On this 6.5 hour flight we saw it all. It started with the calm blue waters and puffy popcorn cumulus, as appropriate for a self respecting tropical location such as Saipan. We flew over these blue waters, reflecting the white puffs of clouds, raining back into the ocean that gave them birth, for a couple of hours, and then the picture has changed dramatically. At about 22ºN we have entered a large weather front, with associated multiple cloud decks including some at probably 40,000 feet plus, rain showers and finally tall convective towers that reached in excess of 45,000 feet, from our humble estimates. The towers penetrated the lower and middle stratus decks like mighty trees penetrate the fern undergrowth and then the shrubs in the forest, with their tops lost somewhere above us and hiding from view behind the upper cloud decks. A lot of time we flew in the clouds with no visibility, the pilots flying the airplane by the instruments.
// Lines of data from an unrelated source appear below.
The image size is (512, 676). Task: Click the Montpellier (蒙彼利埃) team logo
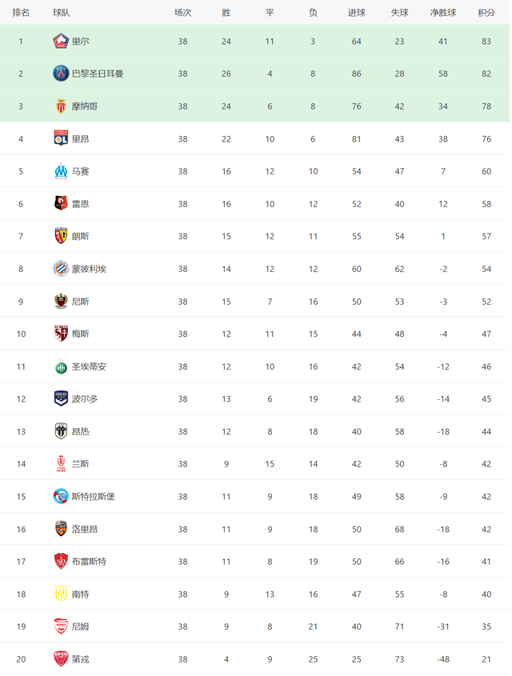tap(61, 269)
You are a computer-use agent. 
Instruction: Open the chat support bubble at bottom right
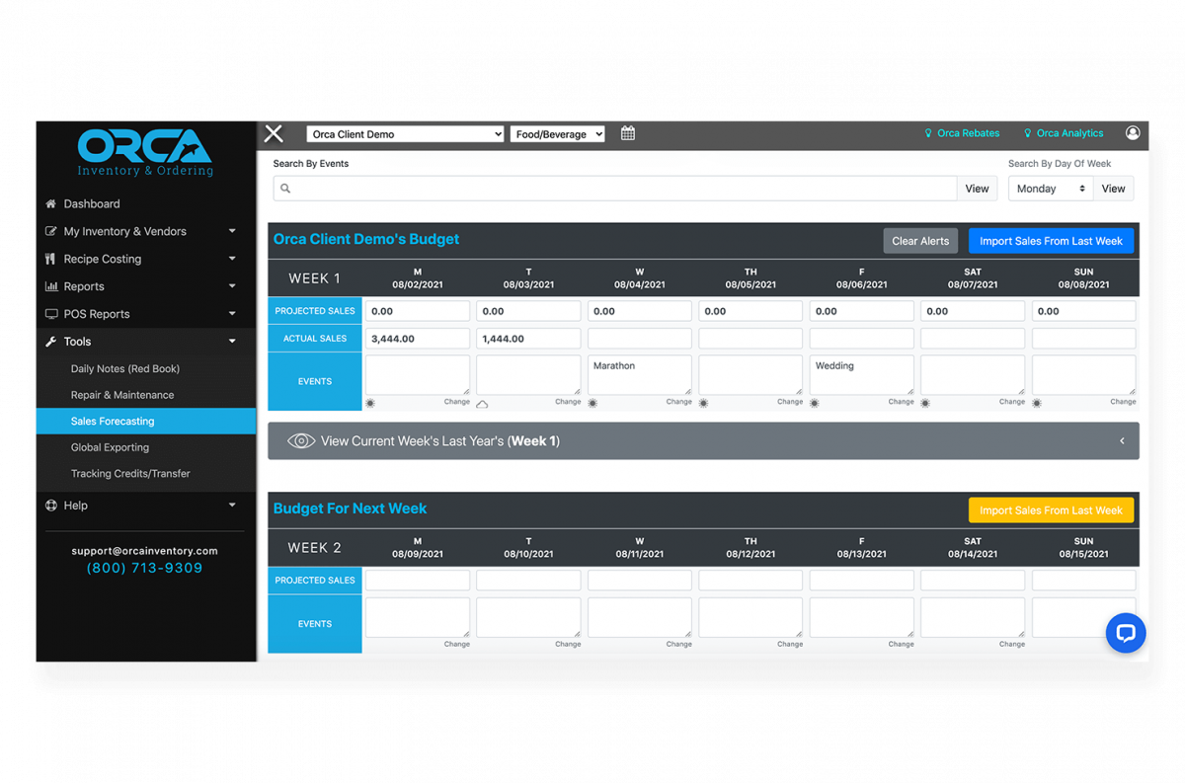(1126, 633)
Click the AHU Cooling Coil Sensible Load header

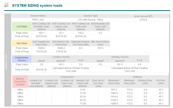click(41, 26)
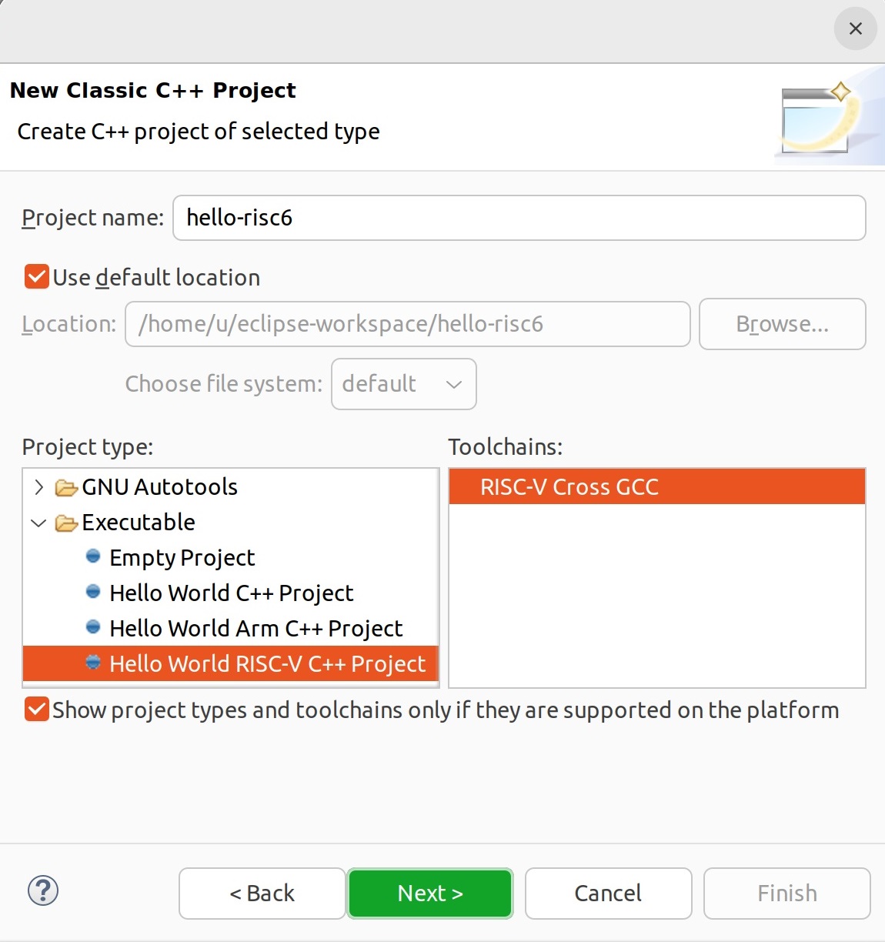
Task: Click the folder icon next to GNU Autotools
Action: 67,486
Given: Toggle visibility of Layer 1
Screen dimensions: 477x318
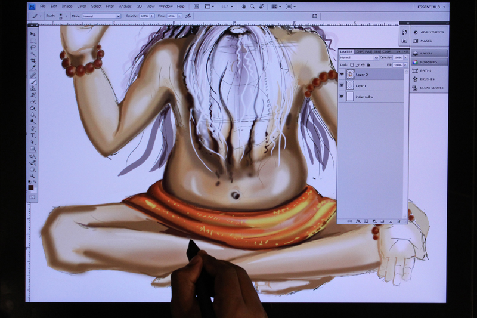Looking at the screenshot, I should tap(342, 86).
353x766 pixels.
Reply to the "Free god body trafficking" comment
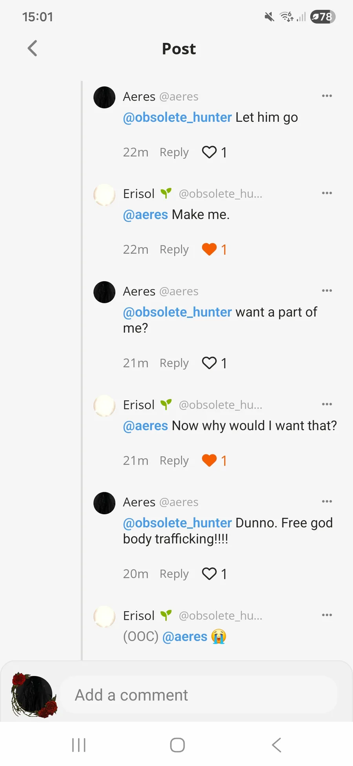pos(174,574)
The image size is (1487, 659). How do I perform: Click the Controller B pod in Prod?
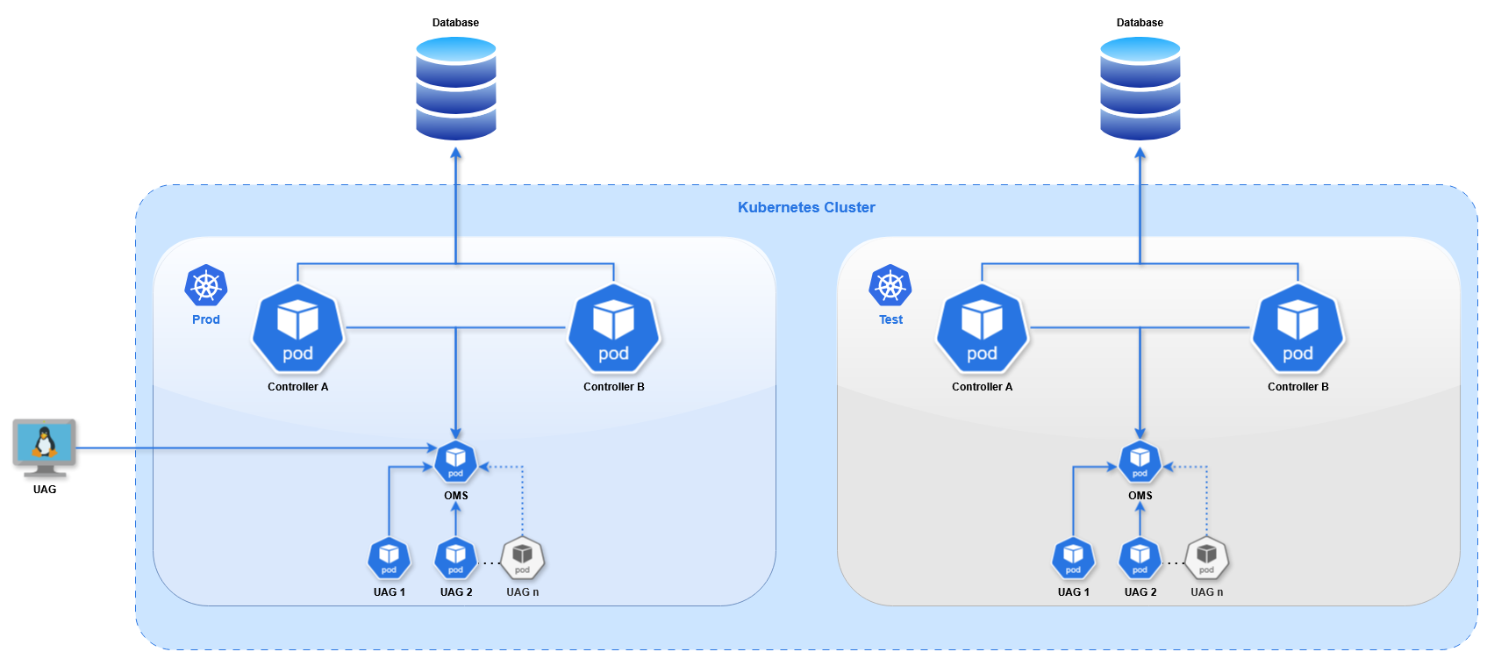tap(613, 329)

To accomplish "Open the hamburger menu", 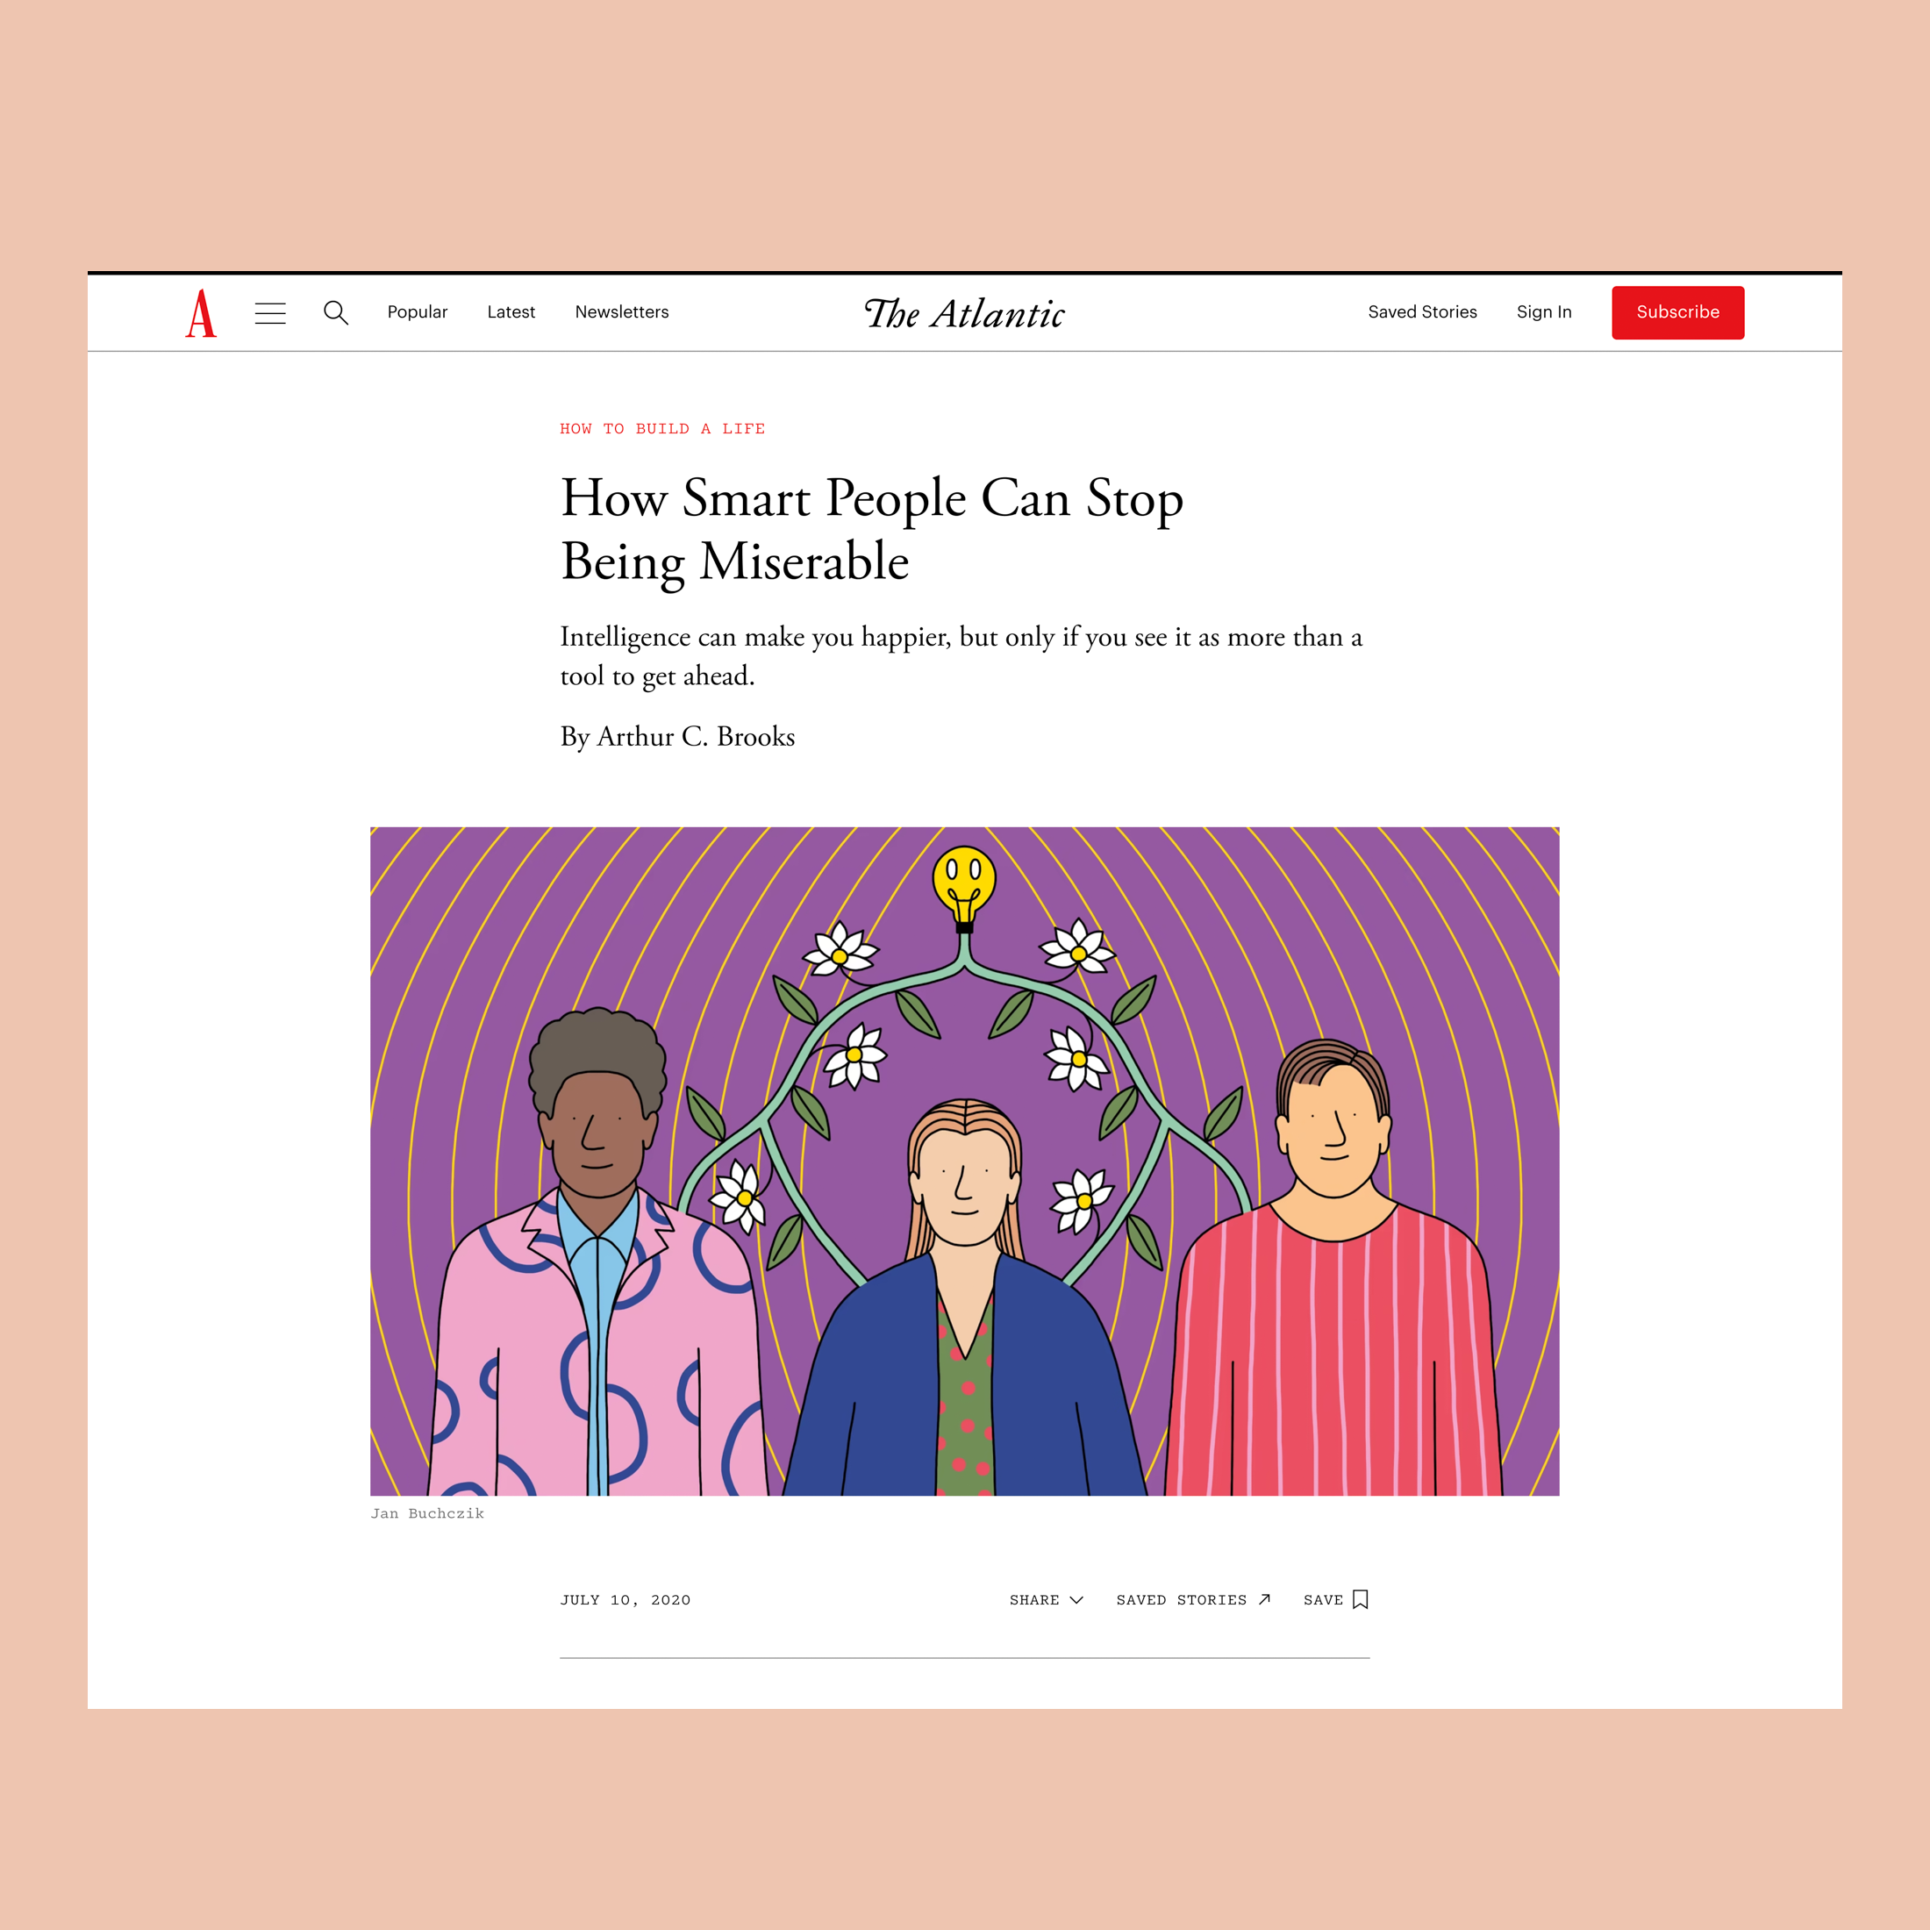I will pos(270,313).
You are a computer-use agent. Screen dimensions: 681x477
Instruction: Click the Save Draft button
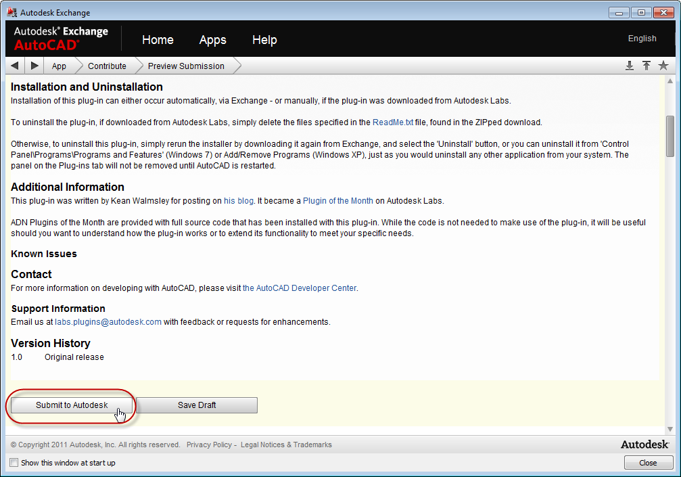tap(197, 405)

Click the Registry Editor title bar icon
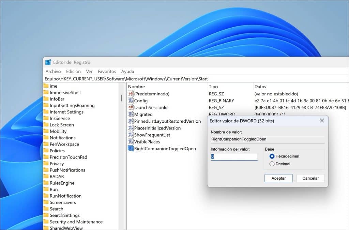[48, 62]
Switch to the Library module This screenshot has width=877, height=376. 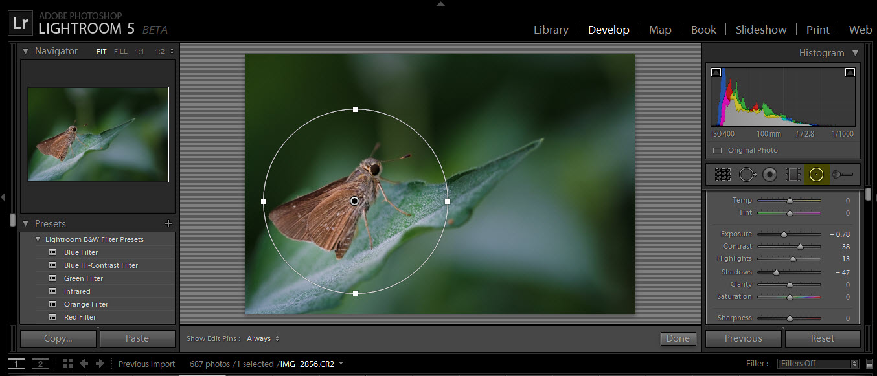tap(551, 30)
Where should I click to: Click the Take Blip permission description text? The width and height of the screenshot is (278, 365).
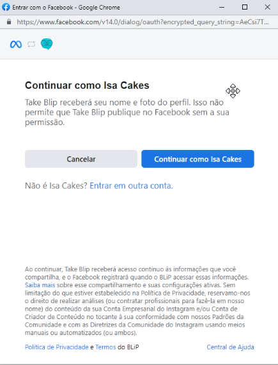(x=127, y=112)
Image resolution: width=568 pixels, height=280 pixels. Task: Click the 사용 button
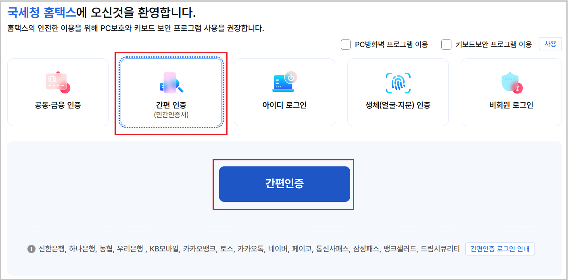(550, 44)
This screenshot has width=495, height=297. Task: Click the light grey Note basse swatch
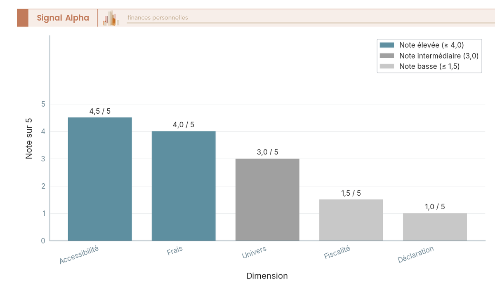click(387, 66)
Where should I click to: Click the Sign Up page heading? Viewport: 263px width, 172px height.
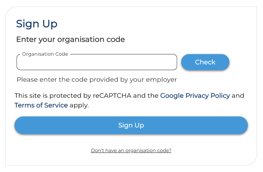point(37,24)
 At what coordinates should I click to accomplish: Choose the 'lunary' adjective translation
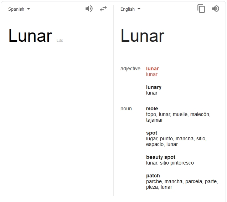point(154,87)
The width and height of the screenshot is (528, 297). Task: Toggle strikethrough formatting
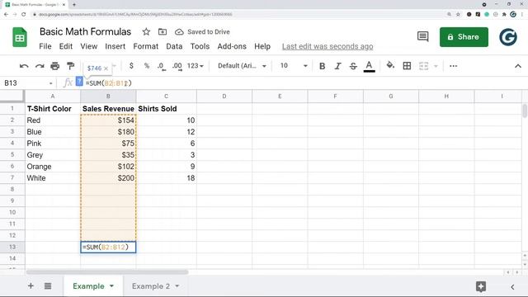(x=353, y=66)
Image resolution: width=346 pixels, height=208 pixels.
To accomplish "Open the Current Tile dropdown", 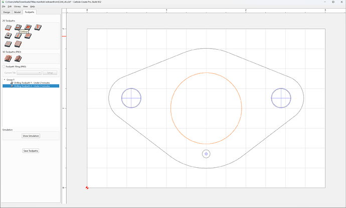I will pyautogui.click(x=29, y=73).
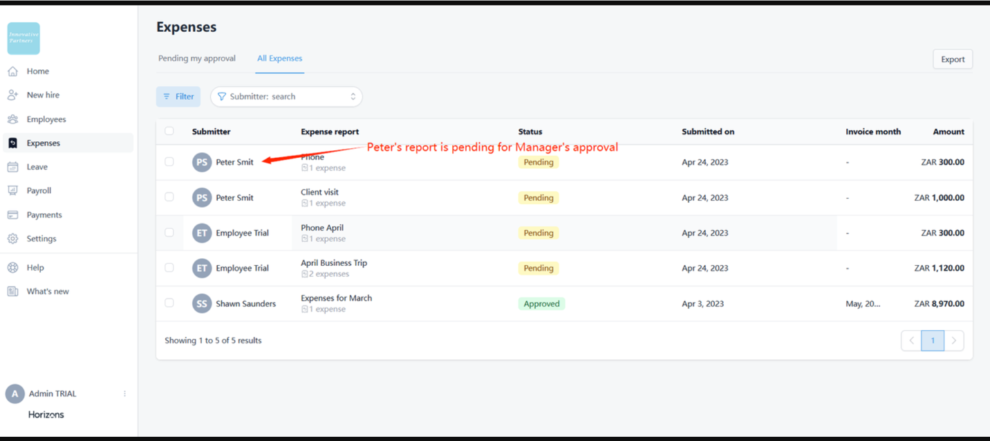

And then, without much warning, we came through the frontal system and into the open, and then came the sunset. The puffy cumulus on the Northern side of the front got hit by the incident light from the setting sun, and the clouds lit up along their edges in changing orange and pink colors like fantastic candles. There are millions of pictures of sunsets on the internet, and many are very good, but I don’t think this should stop one from taking a few more that you get to see in person, or even better than that – watching the nature’s great show, performed right in front of us, with eyes wide open and breath held up so that not to miss a single moment of it. Every time we see something this magnificent I think to myself how lucky we are to be on these flights and to see these sights. Yes, we are tired and keep one eye on the instruments even during such sunsets but we have learned to enjoy the short but so memorable moments that nature keeps sending our way.
And then, really quickly, the day ended. Oh well, we will have the same day again tomorrow. The pilots brought the airplane down to Midway from the 45,000 foot final ascent, and landed softly on the dark runway of the island just long enough to accommodate that very runway.
The adventure started right away. We have heard the tower on the radio, and a fire truck came out to guide us to the parking area. All was as usual until we heard “we will stop to move some birds, there are more than usual today”. And we saw the chase vehicle stop, people jump out of it and start picking up large albatross birds from the taxiway and carrying them off to the sides, where hundreds more of the same birds were sitting, resting for the night. Once we could proceed without the danger of running over the birds we parked the aircraft and finished our work.
The U.S. Fish and Wildlife Service Reserve Manager and logistics people met us and, navigating between hundreds of albatross sitting everywhere, on the grass and on the roads, drove us carefully to the hotel, where a late meal was awaiting us in our rooms. After a short introduction to the island rules we retired for the night, ready for the major exploration to start tomorrow morning.